Quick Links

Re: Rearchitecting for storage

From:	Matthew Pounsett <matt(at)conundrum(dot)com>
To:	pgsql-general(at)lists(dot)postgresql(dot)org
Subject:	Re: Rearchitecting for storage
Date:	2019-07-19 15:06:23
Message-ID:	CAAiTEH_mz4K4gxPGsFcYRd6AdzGRkPmRTBsMXTG49XhHCUuNmQ@mail.gmail.com
Views:	Raw Message \| Whole Thread \| Download mbox \| Resend email
Thread:
Lists:	pgsql-general

On Thu, 18 Jul 2019 at 09:44, Matthew Pounsett <matt(at)conundrum(dot)com> wrote:

>
> I've recently inherited a database that is dangerously close to outgrowing
> the available storage on its existing hardware. I'm looking for (pointers
> to) advice on scaling the storage in a financially constrained
> not-for-profit.
>

Thanks for your replies, everyone. Here's a quick summary of what I've got
out of this.

Although nobody really addressed the core question of the performance
tradeoffs in different storage architectures, perhaps the fact that nobody
mentioned them means there really aren't any. We'll proceed on the
assumption that externally attached storage really doesn't make a
difference. NAS storage seems like a poor choice to me, for performance
reasons, and nobody's really said anything to disabuse me of that notion.

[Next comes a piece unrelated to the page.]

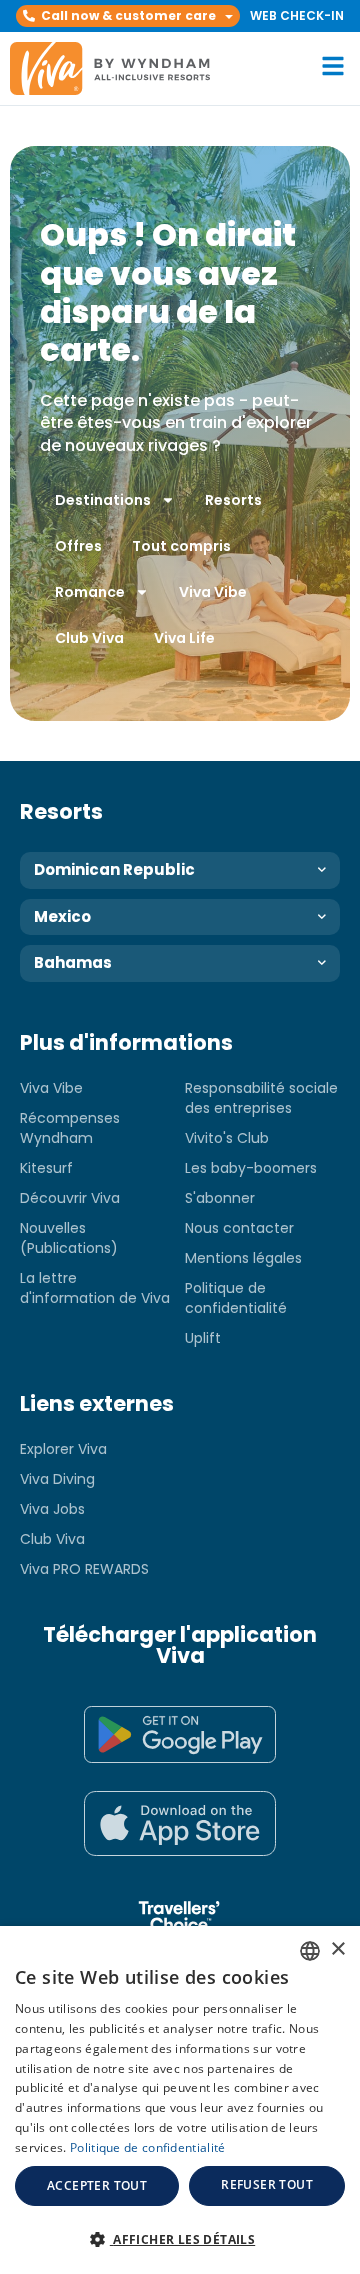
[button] (128, 16)
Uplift (203, 1338)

We're going to have a look at the relative costs of single-head solutions
as well as dual head (server + jbod) setups, and see what gets us the most
growth for the least cost. We'll plan for enough storage to get us five
years of growth, and just accept that maybe in the 5th year we won't be
able to do in-place upgrades without dropping indexes.

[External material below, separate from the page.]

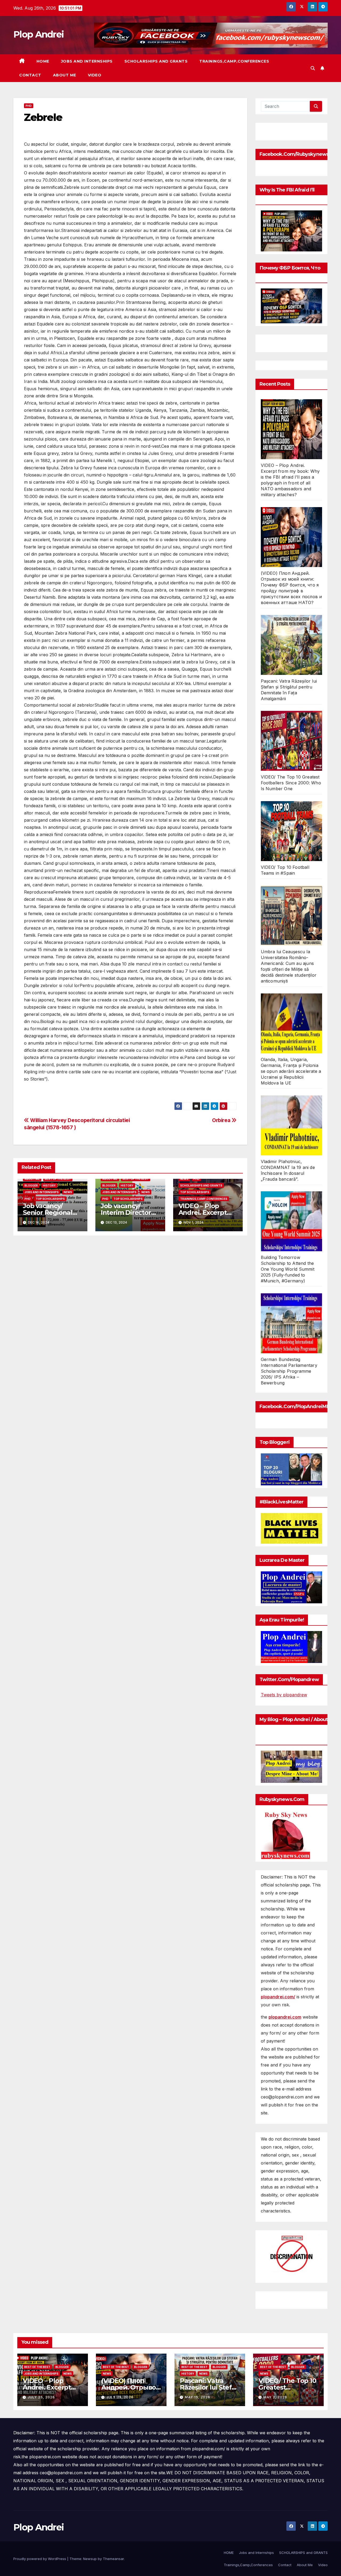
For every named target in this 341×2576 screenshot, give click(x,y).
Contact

Horizontal scalability through range partitioning sounds interesting, but I
don't think it's a cost-effective solution for us right now. As long as
it's possible for the db to fit in a single server (or jbod) using
commodity hardware, the incremental cost of adding more chassis (and
therefore more motherbaords, more CPUs, more memory) isn't offset by a
reduced cost anywhere else (e.g. using cheaper drives). And that's not
even accounting for the increased operational cost of coordinating the DB
across multiple servers. It could be a useful approach if DB growth
outpaces historical averages and we need to add hardware before a normal
replacement cycle. It could also be useful at the end of that replacement
cycle if DB growth has outpaced commodity hardware improvements, and single
server solutions are no longer viable.

The DB server we inherited is currently a single instance, but once we
expand and have replication in place I'll have to do some testing to see if
LVM compression gives us any performance boost (or incurs an acceptable
performance cost). The big question there is whether the processing
required to do the compression is faster than the difference in read times
on the disk... I think that might be dependent on the data and how it's
accessed. It certainly seems like it could give us some benefits, but I
don't think it's an experiment I want to attempt with only a single
production copy of the DB; the downtime required to rebuild the DB server
for A+B comparisons would be unacceptable.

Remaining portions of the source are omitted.